When Rose took a sip of the whisky she did suddenly feel more alert.

‘You’re the first person I’ve talked to, the first person I’ve seen since I finished it, that’s why I haven’t answered the telephone or been anywhere, I had to be by myself, to read it carefully and slowly, I just had to stay locked up with that book.’

‘But is it any good? It must be a crazy book full of obsessions.’

‘Yes, in a way it is.’

‘I knew it – all that time and all that money to produce a madman’s fantasy. It must have been dull, madmen’s fantasies always are.’


Dull?
No, it nearly killed me.
It will
nearly kill me.’

‘What do you mean? You’re frightening me. I thought somehow it would hurt you –’

‘Dangerous magic? Yes.’

‘What do you mean
yes?

‘Rose, the book is wonderful, it’s
wonderful.

‘Oh no! How awful!’

‘Why awful? Do you mean I might die of envy? You know, I think I might have done, at the beginning, when I began to see how good it was, I had such a mean contemptible feeling of being disappointed!’

‘You hoped you could dismiss it, throw it away – I wanted you to do just that.’

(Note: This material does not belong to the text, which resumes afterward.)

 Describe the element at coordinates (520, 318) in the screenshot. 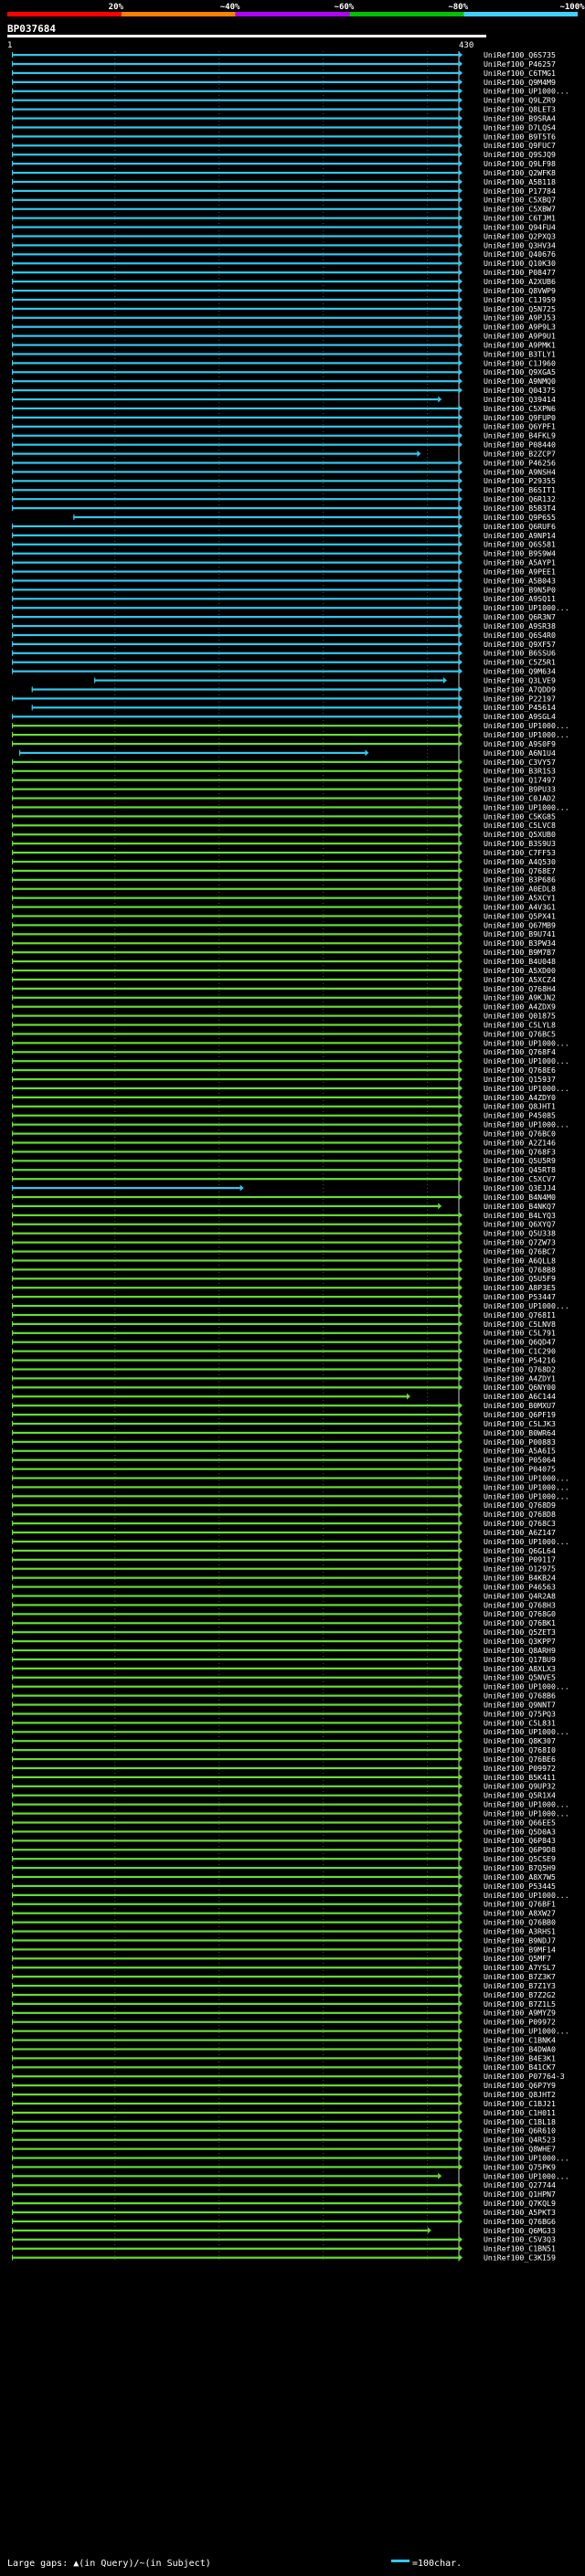

I see `hit-label: UniRef100_A9PJ53` at that location.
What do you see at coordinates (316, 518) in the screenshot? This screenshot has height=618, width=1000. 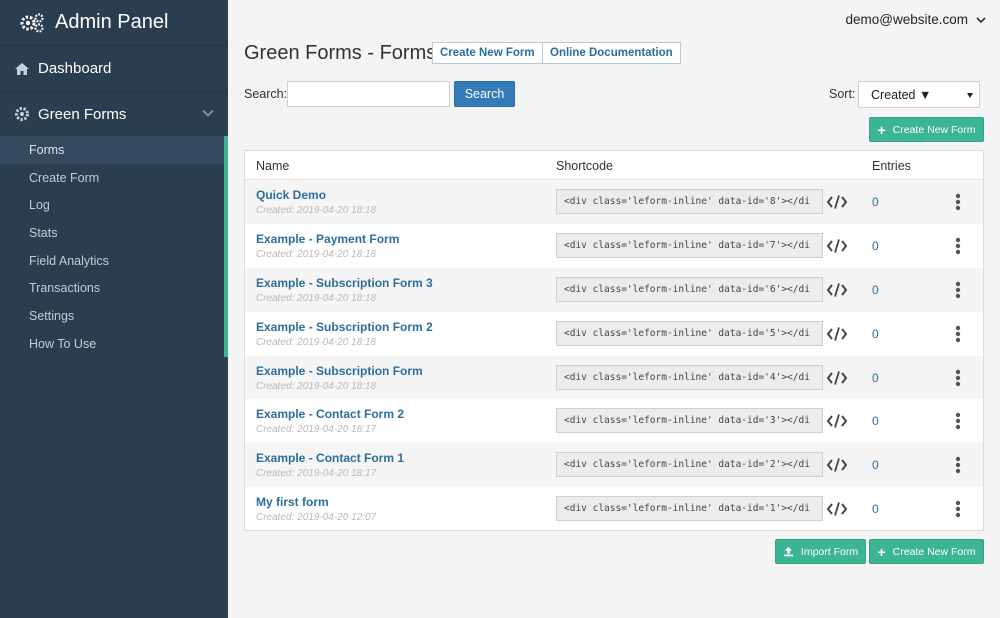 I see `created-date: Created: 2019-04-20 12:07` at bounding box center [316, 518].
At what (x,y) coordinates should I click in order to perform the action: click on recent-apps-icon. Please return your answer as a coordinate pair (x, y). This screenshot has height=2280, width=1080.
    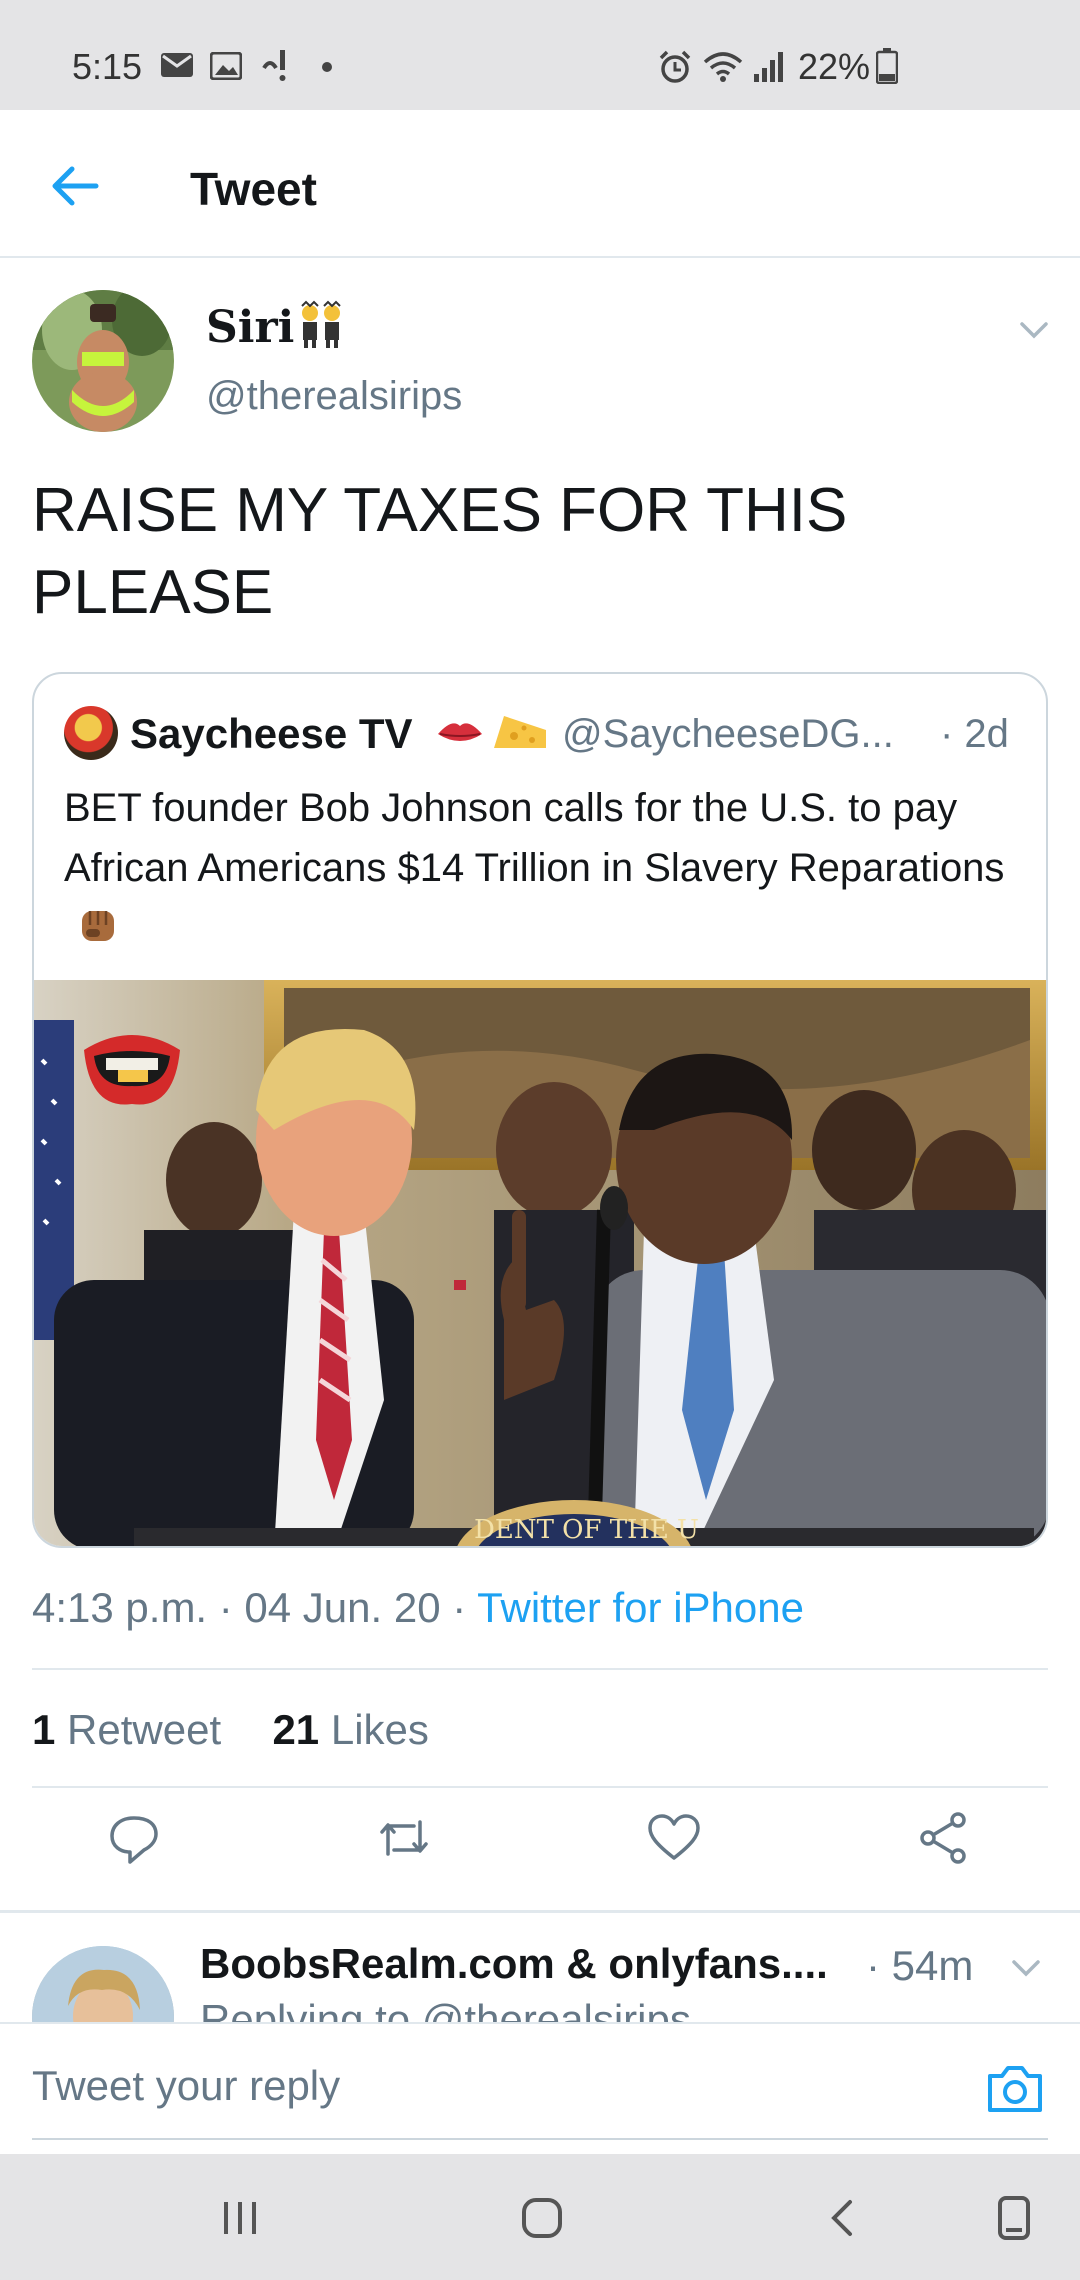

‘Yes, yes, I felt put down – you know we got so used to thinking of him as crazy, unbalanced, and of course bad, unprincipled –
cruel
, like the way he treated Duncan at the dance.’

‘You mean taking his wife?’

‘No, I was thinking of his pushing Duncan into the Cherwell – that was something so ugly and gratuitous – not that we know what happened of course – Rose, do you remember how Crimond
danced
that night?’

‘I didn’t see him.’

‘He was like a demon, it was like seeing a god dance, a destructive, creative
powerful thing.
We’ve all been so obsessed with closing our ranks because of the harm he did to Duncan – ever since the business in Ireland we’ve undervalued Crimond. We’ve thought of him as unsuccessful and shabby, and surly, like a dog prowling around outside – and then as our politics diverged so much, and that really did matter –’

‘And still matters.’

‘Yes, I’ll come to that in a moment, we began to add up Crimond to be generally no good, wrong morals, wrong politics, irresponsible, vindictive, a bit dotty – How could such a person write a good book?’

‘But you think he has.’

‘Rose, it’s an extraordinary book, I’m quite carried away – I’m sure I’m not wrong about it.’